Vorliegender Text
**********

Klarstellungen des BMF zu umsatzsteuerfreien Kostengemeinschaften – Anwendung auch bei jPöR!

Als Folge eines Vertragsverletzungsverfahrens wurde mit Wirkung zum 1.Januar 2020 die Steuerbefreiung i. S. d. § 4 Nr. 29 UStG in das UStG eingefügt. Es handelt sich hierbei um eine Befreiungsvorschrift für die von Personenzusammenschlüssen erbrachten Dienstleistungen. Das Bundesministerium der Finanzen (BMF) hat mit Schreiben vom 19. Juli 2022 erste Anwendungsfragen beantwortet.

1. Hintergrund

§ 4 Nr. 29 UStG basiert auf Art. 132 (1) f MwStSystRL. Dieser befreit Dienstleistungen von selbstständigen Personenzusammenschlüssen, wenn sie unmittelbar gemeinwohldienenden Tätigkeiten zuzuordnen sind. Die Dienstleistungserbringung an die Mitglieder muss ausschließlich gegen Kostenerstattung erfolgen und darf nicht zu einer Wettbewerbsverzerrung führen.

Im deutschen UStG hatten selbstständige Personenzusammenschlüsse bisher eine geringe Bedeutung, da die MwStSystRL bis 2019 nur begrenzt für Heilbehandlungsleistungen (§ 4 Nr. 14 d) UStG) umgesetzt war. Weil diese sachliche Einschränkung unionsrechtswidrig war, wurde Deutschland zur Anpassung verpflichtet (EuGH-Urteil vom 21. September 2017, C-616/15). Die Umsetzung erfolgte mit dem Jahressteuergesetz 2019, indem mit Wirkung zum 1. Januar 2020 die Vorschrift des § 4 Nr. 14 d) UStG gestrichen und der neue § 4 Nr. 29 UStG (ohne eine Beschränkung auf bestimmte Berufsgruppen) eingefügt wurde.

Die Befreiung zielt darauf ab, eine umsatzsteuerbedingte Verteuerung von dem gemeinwohldienenden Tätigkeiten zu vermeiden. Werden umsatzsteuerpflichtige Leistungen zugekauft, entstünde in Höhe der Umsatzsteuer mangels Vorsteuerabzugsberechtigung zusätzlicher Aufwand. Zudem hilft die Befreiung kleineren Unternehmen, die anders als große Unternehmen, notwendige Vorleistungen nicht selbst erbringen können, sondern von Dritten zukaufen müssen.

**********

Aufgabenstellung
Führe den Text über die Umsatzsteuerbefreiung für Kostengemeinschaften nach seinem letzten Satz weiter. Die anschließenden Zeilen haben mit diesem Text nichts zu tun.

Gegebene Angaben
**********

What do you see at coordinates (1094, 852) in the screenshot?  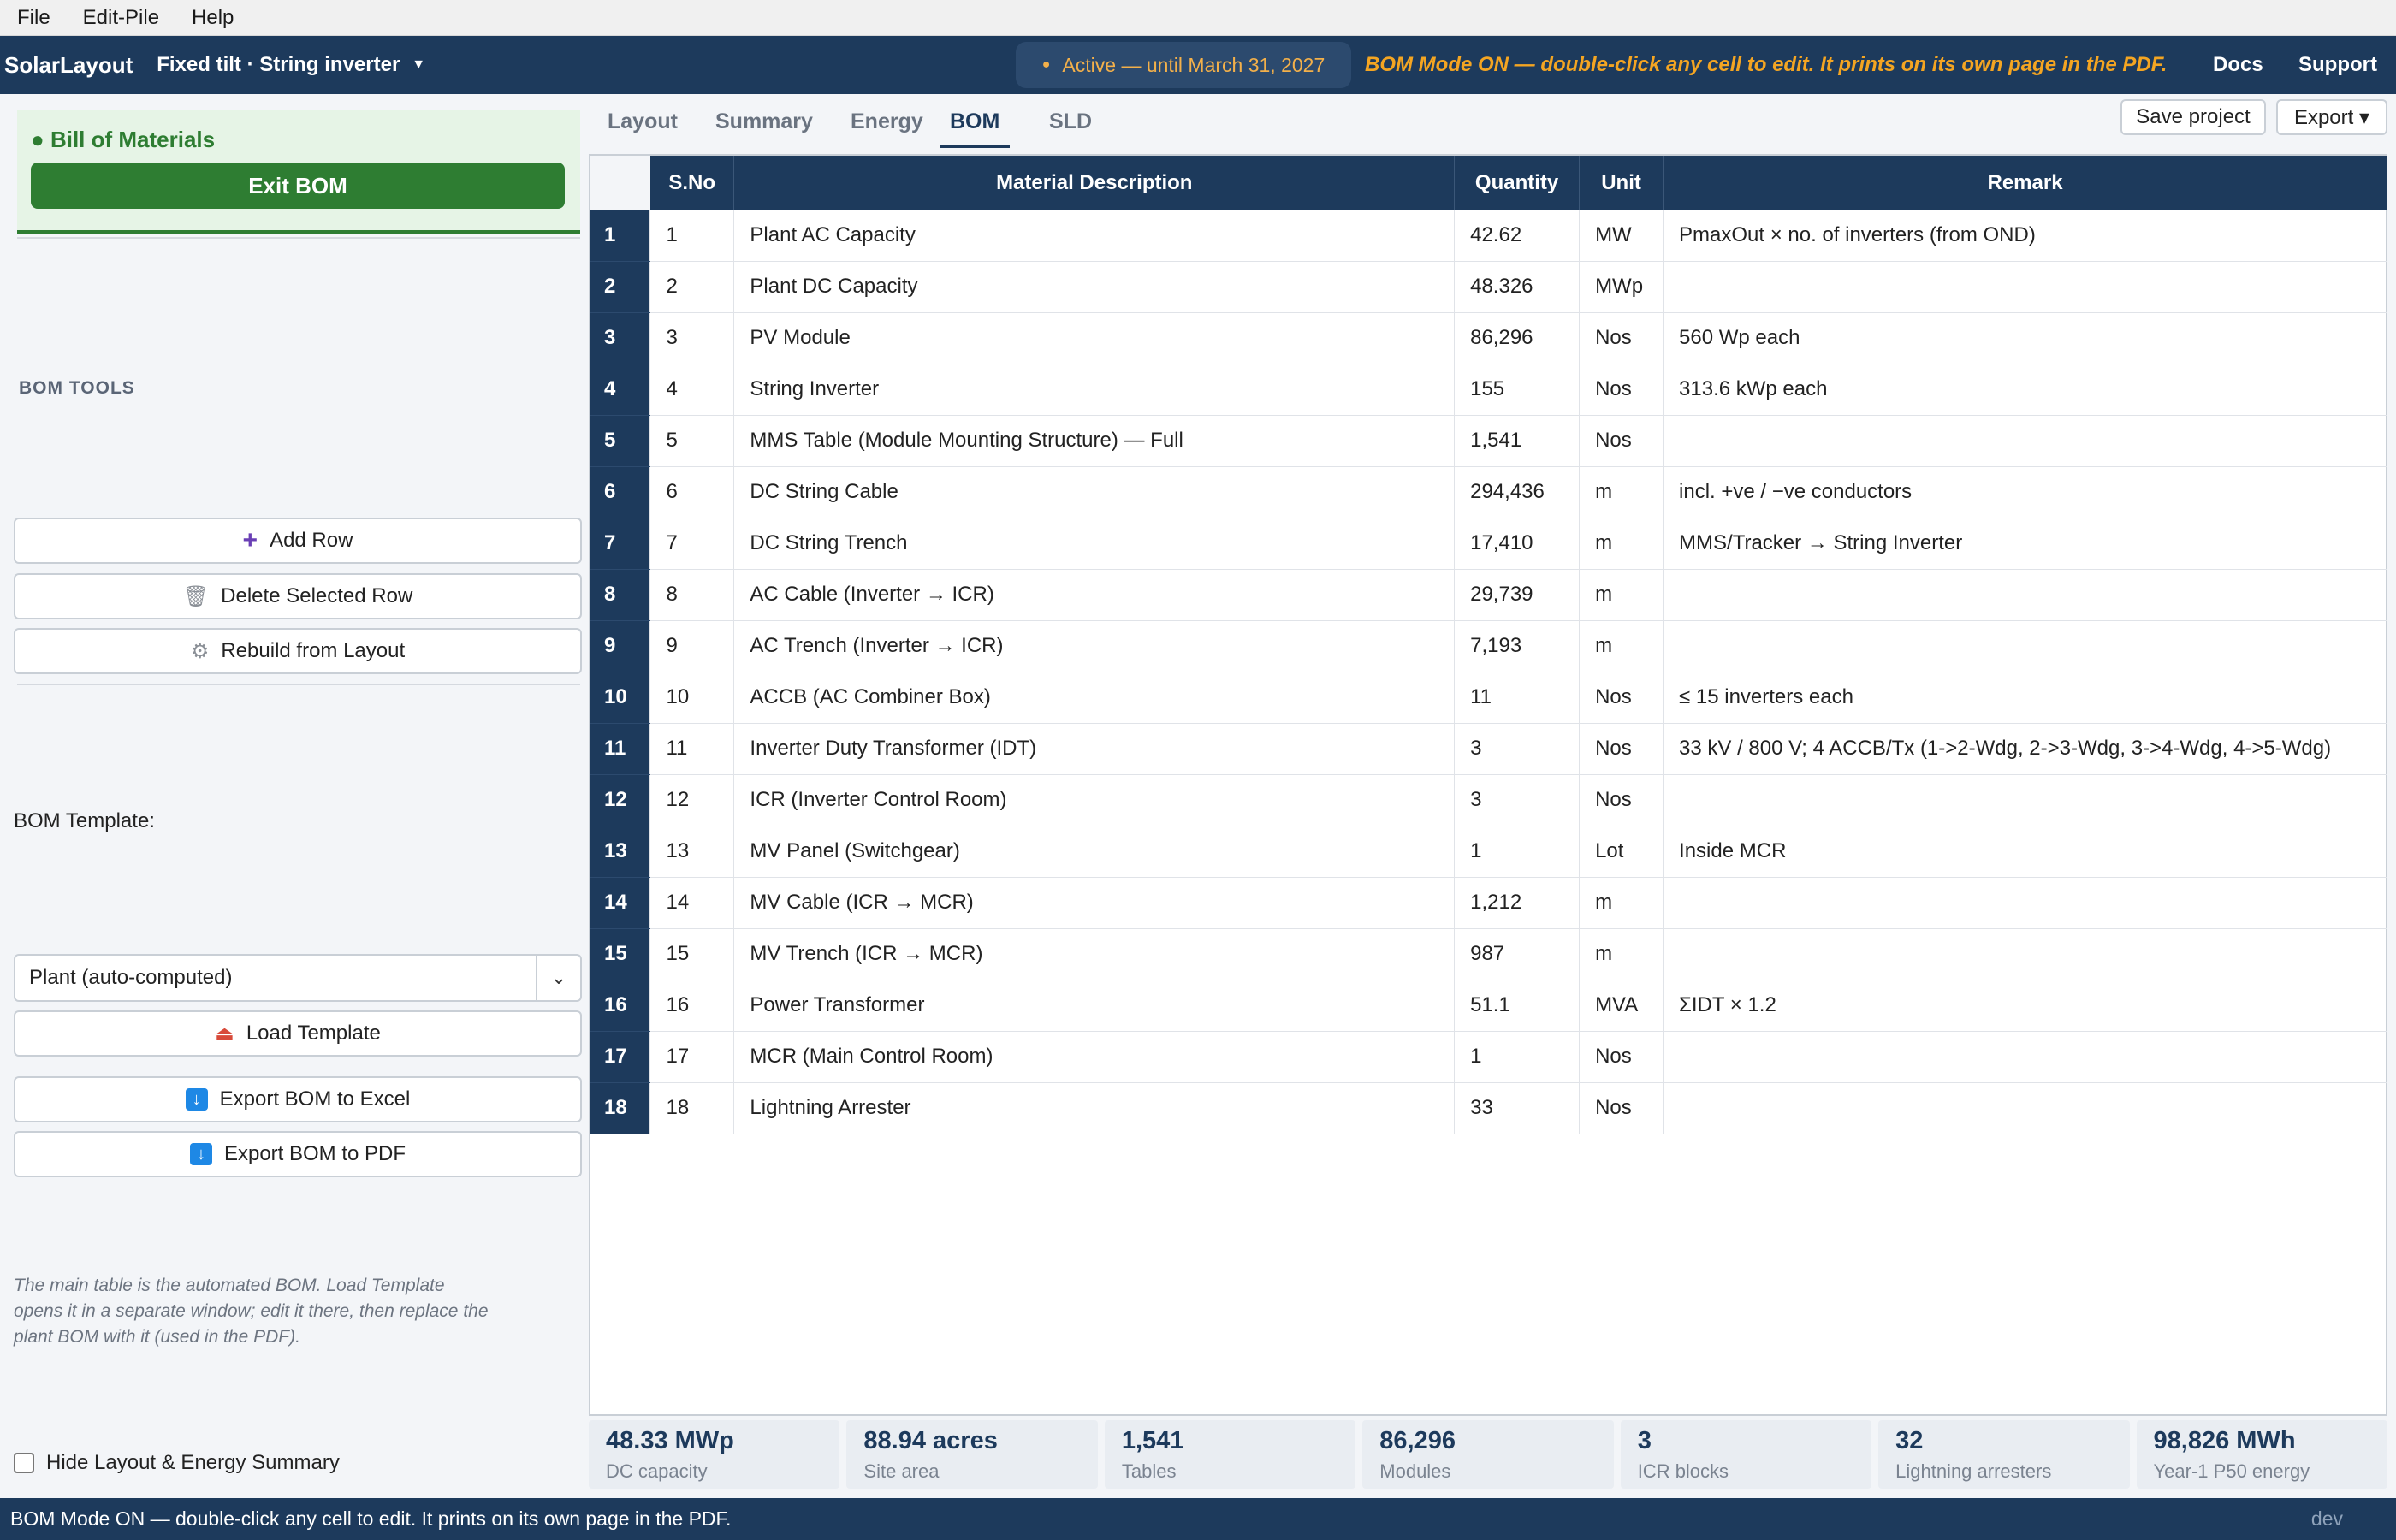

**********

Antwort
 

2. Inhalte des BMF-Schreibens

Das BMF hat u. a. folgendes klargestellt:

  • Der Personenzusammenschluss erfordert mehrere Mitglieder und muss ein eigenständiger Unternehmer i. S. d. § 2 Abs. 1 UStG sein. Nicht ausreichend sind sog. Aufwandpools.
  • Die Rechtsform des Personenzusammenschluss ist ohne Bedeutung. Auch Zweckverbände, Berufsverbände und juristische Personen des öffentlichen Rechts (jPöR) können einen Personenzusammenschluss bilden, nicht aber Stiftungen.
  • Es ist nicht erforderlich, dass die Leistungen an die Mitglieder im gleichen Verhältnis erbracht werden.
  • Nicht schädlich ist die zusätzliche Leistungserbringung an Dritte sowie an Mitglieder für deren steuerpflichtigen Leistungen. Diese Leistungen sind jedoch nicht steuerbefreit nach § 4 Nr. 29 UStG.
  • Der Begriff „Gemeinwohl“ umfasst auch nicht unternehmerische Tätigkeiten der Kommunen, der Länder und des Bundes im Rahmen ihrer hoheitlichen Tätigkeiten sowie Tätigkeiten der Religionsgemeinschaften.
  • Unmittelbar dem Gemeinwohl zu Gute kommen auch Dienstleistungen von Praxis- und Apparategemeinschaften (z. B. Laboruntersuchungen) sowie IT-Infrastrukturzusammenschlüssen an ihre Mitglieder, nicht aber allgemeine Verwaltungsleistungen, wie z. B. Buchführung.
  • Indizien für eine Wettbewerbsverzerrung sind die Erbringung von gleichen Leistungen in erheblichem Umfang an Nichtmitglieder oder die Gründung des Zusammenschlusses allein zur Vermeidung von Umsatzsteuerbelastungen.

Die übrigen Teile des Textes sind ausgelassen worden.